Record excerpts:
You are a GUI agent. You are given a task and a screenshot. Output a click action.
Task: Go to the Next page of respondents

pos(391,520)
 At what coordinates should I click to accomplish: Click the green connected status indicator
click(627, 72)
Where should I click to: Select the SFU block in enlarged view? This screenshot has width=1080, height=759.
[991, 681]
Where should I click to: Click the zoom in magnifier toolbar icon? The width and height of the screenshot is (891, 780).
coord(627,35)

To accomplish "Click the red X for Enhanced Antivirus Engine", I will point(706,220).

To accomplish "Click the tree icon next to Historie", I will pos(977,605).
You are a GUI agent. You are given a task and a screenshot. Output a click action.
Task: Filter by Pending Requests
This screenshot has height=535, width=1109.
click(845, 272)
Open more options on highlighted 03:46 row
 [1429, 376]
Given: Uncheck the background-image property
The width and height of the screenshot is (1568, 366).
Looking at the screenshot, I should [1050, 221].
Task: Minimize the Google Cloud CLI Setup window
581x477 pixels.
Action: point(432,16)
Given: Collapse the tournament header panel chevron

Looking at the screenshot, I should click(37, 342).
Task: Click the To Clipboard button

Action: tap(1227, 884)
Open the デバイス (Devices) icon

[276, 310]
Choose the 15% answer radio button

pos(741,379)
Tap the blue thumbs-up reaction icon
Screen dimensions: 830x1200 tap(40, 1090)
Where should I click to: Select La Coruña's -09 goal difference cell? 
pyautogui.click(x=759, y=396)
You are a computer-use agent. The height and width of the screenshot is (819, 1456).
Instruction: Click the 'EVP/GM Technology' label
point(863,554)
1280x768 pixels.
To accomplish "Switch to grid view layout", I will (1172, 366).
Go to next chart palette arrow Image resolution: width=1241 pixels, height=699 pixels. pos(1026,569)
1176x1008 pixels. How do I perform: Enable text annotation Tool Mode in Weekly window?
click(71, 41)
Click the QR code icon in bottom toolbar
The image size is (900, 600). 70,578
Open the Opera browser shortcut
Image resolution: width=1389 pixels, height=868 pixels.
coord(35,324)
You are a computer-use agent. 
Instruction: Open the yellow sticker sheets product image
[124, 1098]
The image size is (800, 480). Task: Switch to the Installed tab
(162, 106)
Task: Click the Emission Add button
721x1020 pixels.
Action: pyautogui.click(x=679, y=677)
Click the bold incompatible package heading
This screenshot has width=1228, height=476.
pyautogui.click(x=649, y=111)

Work task: Word for word, transcribe each of the entries above.

Answer to the problem:
You are a GUI agent. You are given a task and a screenshot. Output a click action.
Task: Go to the Next page of respondents

pos(391,520)
 At what coordinates should I click to accomplish: Click the green connected status indicator
click(627, 72)
Where should I click to: Select the SFU block in enlarged view? This screenshot has width=1080, height=759.
[991, 681]
Where should I click to: Click the zoom in magnifier toolbar icon? The width and height of the screenshot is (891, 780).
coord(627,35)

To accomplish "Click the red X for Enhanced Antivirus Engine", I will point(706,220).

To accomplish "Click the tree icon next to Historie", I will pos(977,605).
You are a GUI agent. You are given a task and a screenshot. Output a click action.
Task: Filter by Pending Requests
This screenshot has height=535, width=1109.
click(845, 272)
Open more options on highlighted 03:46 row
 [1429, 376]
Given: Uncheck the background-image property
The width and height of the screenshot is (1568, 366).
Looking at the screenshot, I should [1050, 221].
Task: Minimize the Google Cloud CLI Setup window
581x477 pixels.
Action: point(432,16)
Given: Collapse the tournament header panel chevron

Looking at the screenshot, I should click(37, 342).
Task: Click the To Clipboard button

Action: tap(1227, 884)
Open the デバイス (Devices) icon

[276, 310]
Choose the 15% answer radio button

pos(741,379)
Tap the blue thumbs-up reaction icon
Screen dimensions: 830x1200 tap(40, 1090)
Where should I click to: Select La Coruña's -09 goal difference cell? 
pyautogui.click(x=759, y=396)
You are a computer-use agent. The height and width of the screenshot is (819, 1456).
Instruction: Click the 'EVP/GM Technology' label
point(863,554)
1280x768 pixels.
To accomplish "Switch to grid view layout", I will (1172, 366).
Go to next chart palette arrow Image resolution: width=1241 pixels, height=699 pixels. pos(1026,569)
1176x1008 pixels. How do I perform: Enable text annotation Tool Mode in Weekly window?
click(71, 41)
Click the QR code icon in bottom toolbar
The image size is (900, 600). 70,578
Open the Opera browser shortcut
Image resolution: width=1389 pixels, height=868 pixels.
coord(35,324)
You are a computer-use agent. 
Instruction: Open the yellow sticker sheets product image
[124, 1098]
The image size is (800, 480). Task: Switch to the Installed tab
(162, 106)
Task: Click the Emission Add button
721x1020 pixels.
Action: pyautogui.click(x=679, y=677)
Click the bold incompatible package heading
This screenshot has width=1228, height=476.
pyautogui.click(x=649, y=111)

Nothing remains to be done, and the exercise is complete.